In the table below I’ve compared RoC and EY across three big, well-known businesses, Microsoft (MSFT), Tesla (TSLA) and Caterpillar (CAT), and one much smaller relatively unknown retailer, Williams-Sonoma (WSM). Data was from Yahoo Finance.

Table comparing MSFT, TSLA, CAT, WSM
Excel Table By Author

It throws up some interesting results.

I multiplied RoC and EY together to form a composite, equally weighted, index.

CAT and my small unknown selection, WSM, are neck-and-neck in terms of good businesses and attractive stock pricing. The largest business on the planet, MSFT, comes in below those two. But of course Microsoft’s track record is exemplary and it’s the largest business on the planet by market cap.

And the supposed sexiest company on the planet, TSLA, if you don’t count NVIDIA, looks pretty dismal compared with the others, particularly the diminutive WSM. Essentially the stock appears to be way over-priced and they have a very low return on capital employed. The mystique of Elon Musk might be a factor, whatever value that may impart on the stock.

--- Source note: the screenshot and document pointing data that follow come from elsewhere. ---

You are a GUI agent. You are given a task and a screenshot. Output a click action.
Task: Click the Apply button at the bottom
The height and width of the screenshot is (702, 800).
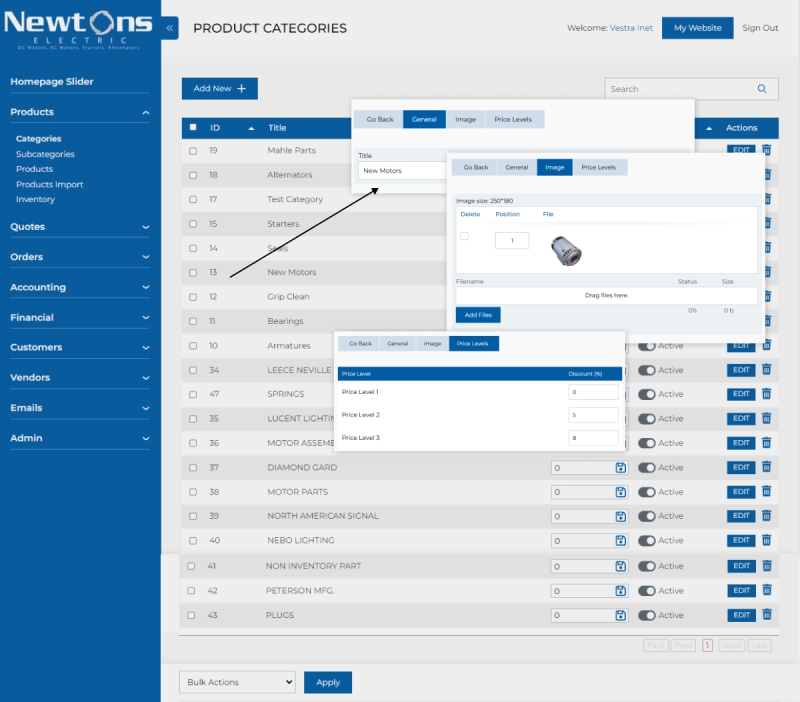tap(327, 682)
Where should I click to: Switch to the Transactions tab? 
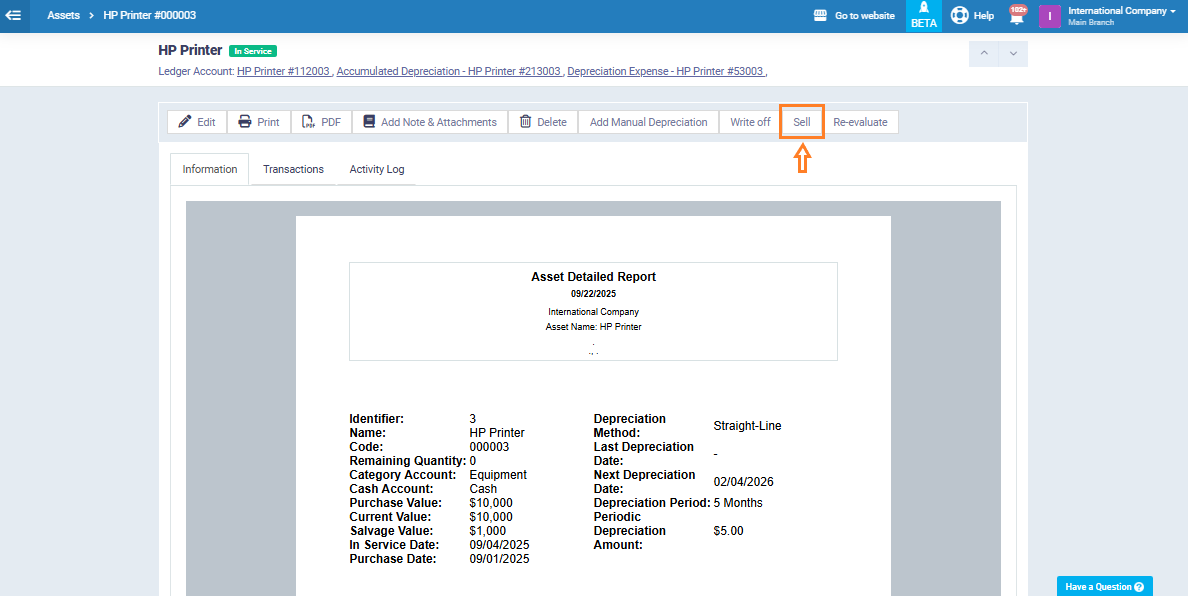293,169
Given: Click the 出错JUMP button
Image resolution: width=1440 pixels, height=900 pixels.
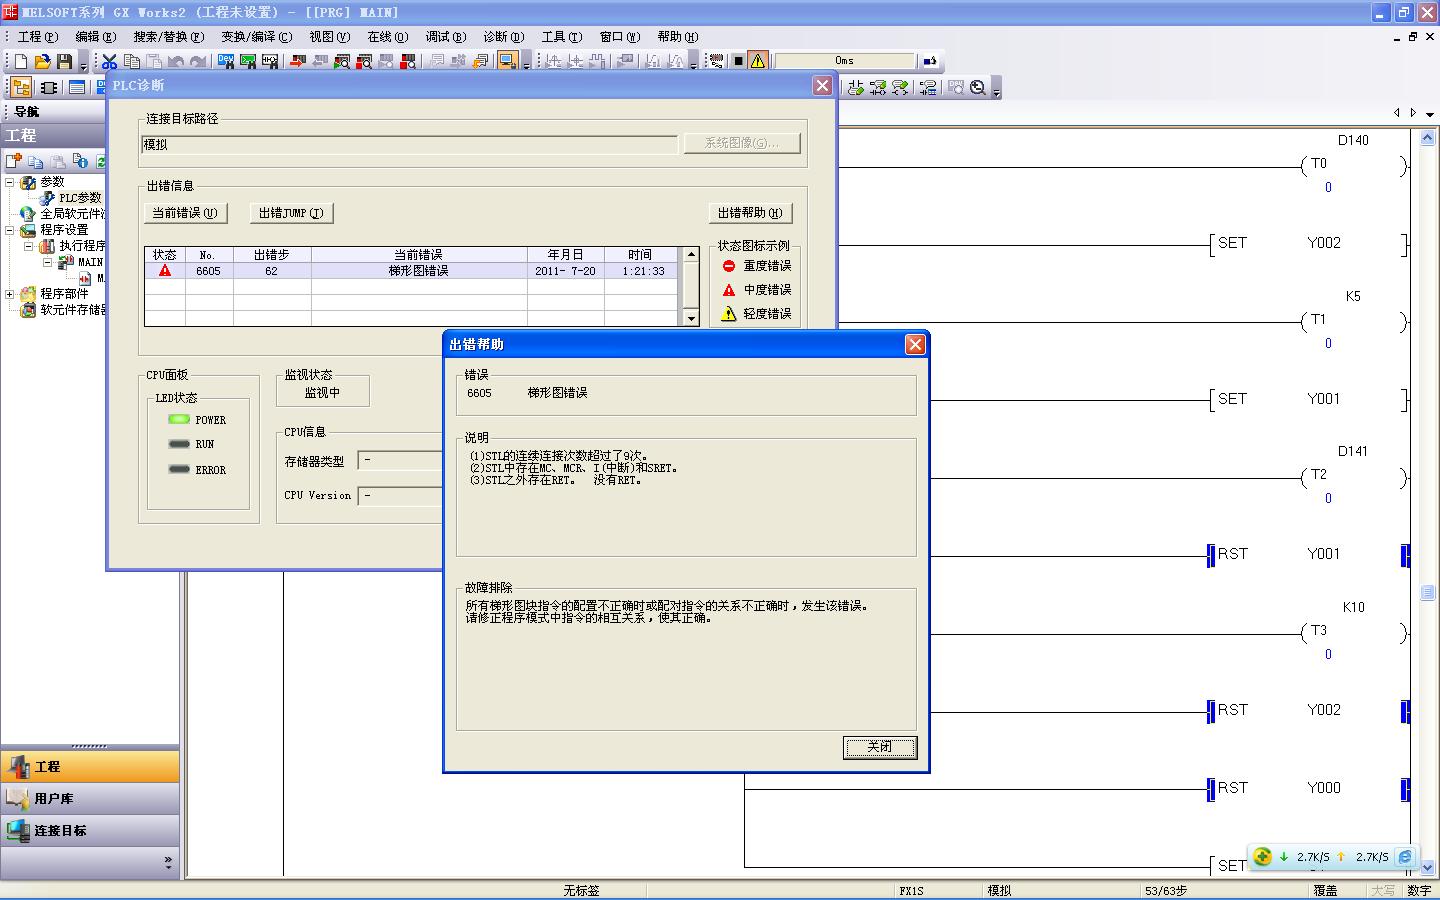Looking at the screenshot, I should (x=291, y=213).
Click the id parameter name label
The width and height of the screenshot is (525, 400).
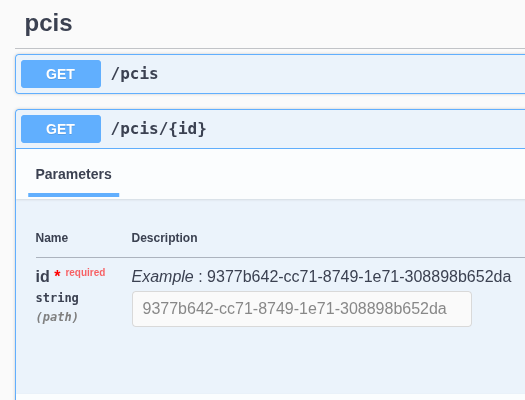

The next task is to take a view on what’s being said in the newsfeeds, coupled with analysis of financials as we have done here, current and the past perhaps three or four years. We then need to judge if the stock price is attractive and likely to provide good returns in the years ahead. What we’re really looking for is where the market has underpriced the stock of good businesses. If prices are not attractive, it’s not a good time to invest. Stocks – better investing, may be simple. But not easy.

Disclaimer

This article is for informational purposes only, it should not be considered investment or financial advice. Investments put your capital at risk. Investments can go down as well as up. Past performance is not a reliable guide of future results. Consult an investment or financial professional before making any major financial decisions.